Kokopelli – Friend or Foe?

By Don Laine

Of the many subjects of rock art found in the American West, one claims both a name and a gender: He’s Kokopelli, and he’s been found in ruins dating as early as A.D. 200 and as late as the 16th century. The consistency of the images over a wide geographic area indicates that Kokopelli was a well-traveled and universally recognized deity. The figure is generally seen as hunchbacked and playing a flute. His image is still used by potters, weavers, and painters, as well as for decoration on jewelry and clothing. Kokopelli has never been a totally evil character, although he’s frequently been a comic one, and sometimes a bit lecherous.

Kokopelli fetish. hand-painted.
Hand-painted Kokopelli fetish, Coronado Campground, Bernalillo, NM. © 2005 Barb Laine

Until recent times, legends of Kokopelli were still current among the Pueblo peoples of the Four Corners area.

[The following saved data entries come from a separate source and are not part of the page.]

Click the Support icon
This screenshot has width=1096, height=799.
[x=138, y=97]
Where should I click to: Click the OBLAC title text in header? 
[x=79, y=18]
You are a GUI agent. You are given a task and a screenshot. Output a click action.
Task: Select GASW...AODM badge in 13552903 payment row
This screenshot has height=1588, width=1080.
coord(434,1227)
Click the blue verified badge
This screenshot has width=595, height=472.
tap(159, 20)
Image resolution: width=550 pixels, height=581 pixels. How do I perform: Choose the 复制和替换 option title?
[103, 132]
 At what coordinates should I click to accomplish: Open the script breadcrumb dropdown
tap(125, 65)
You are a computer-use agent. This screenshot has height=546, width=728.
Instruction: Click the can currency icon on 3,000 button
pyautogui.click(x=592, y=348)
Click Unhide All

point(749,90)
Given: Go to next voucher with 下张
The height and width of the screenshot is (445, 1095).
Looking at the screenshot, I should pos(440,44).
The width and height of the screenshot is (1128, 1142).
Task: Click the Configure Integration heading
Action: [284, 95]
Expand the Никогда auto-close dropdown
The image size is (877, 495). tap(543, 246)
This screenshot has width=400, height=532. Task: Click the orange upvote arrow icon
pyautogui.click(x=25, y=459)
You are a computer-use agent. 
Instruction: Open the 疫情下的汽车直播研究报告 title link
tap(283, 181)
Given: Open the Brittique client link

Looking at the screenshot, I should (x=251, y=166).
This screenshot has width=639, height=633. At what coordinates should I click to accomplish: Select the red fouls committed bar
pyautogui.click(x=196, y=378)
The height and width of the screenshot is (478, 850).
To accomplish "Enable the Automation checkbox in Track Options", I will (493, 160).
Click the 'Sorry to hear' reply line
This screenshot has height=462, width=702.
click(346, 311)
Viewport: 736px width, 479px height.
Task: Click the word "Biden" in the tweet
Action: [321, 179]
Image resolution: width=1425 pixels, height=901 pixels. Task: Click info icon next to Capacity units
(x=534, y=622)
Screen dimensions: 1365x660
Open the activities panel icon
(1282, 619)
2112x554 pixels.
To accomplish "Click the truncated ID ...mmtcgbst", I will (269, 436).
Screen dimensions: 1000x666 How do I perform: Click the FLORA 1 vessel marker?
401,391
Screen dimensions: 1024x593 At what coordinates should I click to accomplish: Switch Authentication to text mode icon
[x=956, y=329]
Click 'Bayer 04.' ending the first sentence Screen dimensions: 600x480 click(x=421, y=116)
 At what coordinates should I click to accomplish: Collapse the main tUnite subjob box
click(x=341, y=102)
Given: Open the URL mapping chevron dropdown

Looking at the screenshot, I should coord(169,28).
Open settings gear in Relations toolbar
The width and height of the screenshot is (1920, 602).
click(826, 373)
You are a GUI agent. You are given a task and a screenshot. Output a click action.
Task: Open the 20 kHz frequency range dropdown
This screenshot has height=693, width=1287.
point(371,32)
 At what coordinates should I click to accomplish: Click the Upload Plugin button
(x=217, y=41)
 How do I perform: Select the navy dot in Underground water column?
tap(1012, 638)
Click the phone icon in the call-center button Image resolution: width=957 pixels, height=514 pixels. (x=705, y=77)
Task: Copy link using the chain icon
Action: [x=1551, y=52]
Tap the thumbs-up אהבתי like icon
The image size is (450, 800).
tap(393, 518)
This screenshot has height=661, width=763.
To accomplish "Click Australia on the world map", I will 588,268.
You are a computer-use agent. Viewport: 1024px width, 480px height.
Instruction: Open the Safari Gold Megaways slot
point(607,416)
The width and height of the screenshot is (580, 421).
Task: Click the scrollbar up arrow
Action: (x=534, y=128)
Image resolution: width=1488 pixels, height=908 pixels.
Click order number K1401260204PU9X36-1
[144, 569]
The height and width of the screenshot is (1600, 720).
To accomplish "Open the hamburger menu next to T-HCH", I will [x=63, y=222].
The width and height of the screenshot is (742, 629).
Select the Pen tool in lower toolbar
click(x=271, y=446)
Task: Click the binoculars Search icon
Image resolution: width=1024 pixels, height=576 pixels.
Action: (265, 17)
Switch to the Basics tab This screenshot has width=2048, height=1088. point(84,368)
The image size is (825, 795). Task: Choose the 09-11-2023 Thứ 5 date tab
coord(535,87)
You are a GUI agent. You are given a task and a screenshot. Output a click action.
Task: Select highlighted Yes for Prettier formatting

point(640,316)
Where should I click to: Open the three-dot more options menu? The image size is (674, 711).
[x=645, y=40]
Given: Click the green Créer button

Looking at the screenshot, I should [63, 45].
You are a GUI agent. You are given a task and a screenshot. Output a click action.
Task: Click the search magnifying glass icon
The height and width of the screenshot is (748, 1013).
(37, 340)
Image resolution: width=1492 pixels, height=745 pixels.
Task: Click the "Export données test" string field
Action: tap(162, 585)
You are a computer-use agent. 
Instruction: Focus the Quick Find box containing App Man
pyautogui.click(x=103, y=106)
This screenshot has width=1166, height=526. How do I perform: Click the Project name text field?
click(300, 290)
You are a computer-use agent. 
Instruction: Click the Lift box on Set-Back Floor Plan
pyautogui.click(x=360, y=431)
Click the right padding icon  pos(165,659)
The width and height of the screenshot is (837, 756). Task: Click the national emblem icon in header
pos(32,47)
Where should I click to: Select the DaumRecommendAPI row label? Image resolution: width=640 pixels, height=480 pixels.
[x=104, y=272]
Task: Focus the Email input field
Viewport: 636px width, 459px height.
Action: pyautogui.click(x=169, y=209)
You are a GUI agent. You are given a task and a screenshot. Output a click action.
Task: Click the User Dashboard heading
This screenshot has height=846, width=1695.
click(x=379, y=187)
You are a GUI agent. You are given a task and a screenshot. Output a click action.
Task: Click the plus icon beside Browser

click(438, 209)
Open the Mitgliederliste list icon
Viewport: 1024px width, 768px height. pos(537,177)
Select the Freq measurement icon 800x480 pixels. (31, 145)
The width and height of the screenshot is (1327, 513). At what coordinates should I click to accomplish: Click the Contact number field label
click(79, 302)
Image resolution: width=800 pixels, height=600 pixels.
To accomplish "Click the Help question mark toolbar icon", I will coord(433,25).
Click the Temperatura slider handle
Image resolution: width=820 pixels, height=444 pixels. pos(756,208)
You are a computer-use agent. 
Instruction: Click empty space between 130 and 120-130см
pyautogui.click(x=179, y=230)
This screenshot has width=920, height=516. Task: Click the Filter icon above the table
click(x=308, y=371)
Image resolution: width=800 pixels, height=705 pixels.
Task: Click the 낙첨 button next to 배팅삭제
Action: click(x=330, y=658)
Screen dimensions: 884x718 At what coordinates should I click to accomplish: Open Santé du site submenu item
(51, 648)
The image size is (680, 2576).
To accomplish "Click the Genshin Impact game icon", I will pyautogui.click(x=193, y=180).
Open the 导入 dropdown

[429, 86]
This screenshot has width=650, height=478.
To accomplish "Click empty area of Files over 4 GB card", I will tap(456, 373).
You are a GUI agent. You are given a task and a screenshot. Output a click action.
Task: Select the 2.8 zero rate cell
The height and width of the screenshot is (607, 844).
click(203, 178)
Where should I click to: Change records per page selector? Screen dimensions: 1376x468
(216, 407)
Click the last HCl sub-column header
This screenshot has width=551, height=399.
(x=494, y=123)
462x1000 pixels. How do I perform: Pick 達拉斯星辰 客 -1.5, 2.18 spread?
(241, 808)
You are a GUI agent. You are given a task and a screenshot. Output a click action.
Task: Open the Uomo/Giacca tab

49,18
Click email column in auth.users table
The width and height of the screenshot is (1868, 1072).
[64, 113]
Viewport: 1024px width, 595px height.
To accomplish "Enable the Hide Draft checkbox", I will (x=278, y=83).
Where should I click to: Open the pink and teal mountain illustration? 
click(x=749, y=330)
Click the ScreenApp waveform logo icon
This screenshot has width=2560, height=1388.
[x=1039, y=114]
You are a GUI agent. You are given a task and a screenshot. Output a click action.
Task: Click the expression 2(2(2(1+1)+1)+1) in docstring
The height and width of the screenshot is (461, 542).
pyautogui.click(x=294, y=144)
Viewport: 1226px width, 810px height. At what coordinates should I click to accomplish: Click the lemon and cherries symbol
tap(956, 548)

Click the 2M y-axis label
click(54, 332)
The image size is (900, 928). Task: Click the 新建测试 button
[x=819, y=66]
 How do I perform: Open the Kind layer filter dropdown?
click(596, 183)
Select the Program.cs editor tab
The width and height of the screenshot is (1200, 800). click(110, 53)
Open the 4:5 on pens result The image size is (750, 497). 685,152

Although the stories differ in detail, almost all connect Kokopelli to a fertility theme. Sometimes he’s a wandering minstrel with a sack of songs on his back; other times he is greeted as a god of the harvest.

The Hopi of First Mesa in Arizona seem to identify him with an unethical guide of Spanish friars searching for the Seven Cities of Cibola in 1539. This guide was more interested in making passes at Hopi maidens than in searching for the fabled cities, according to legend, and Hopi men consequently shot him with arrows and buried him under a pile of rocks. Another Hopi village holds Kokopelli to be a sort of traveling salesman who traded deerskin shirts and moccasins for brides. Yet a third Hopi legend has him seducing the daughters of a household, and sewing shirts while his wife chased the men.

The Hopi make kachina dolls of Kokopelli and of his wife, Kokopelli-mana, both of which are sold to tourists. As is the case with most kachina dolls, the figure was represented by a real-life kachina dancer, who used to make explicit gestures to female tourists and missionaries—until the visitors found out what the gestures meant. Many early peoples welcomed Kokopelli around corn-planting time, and married women who hoped to conceive sought his blessing. Single maidens, however, fled in panic.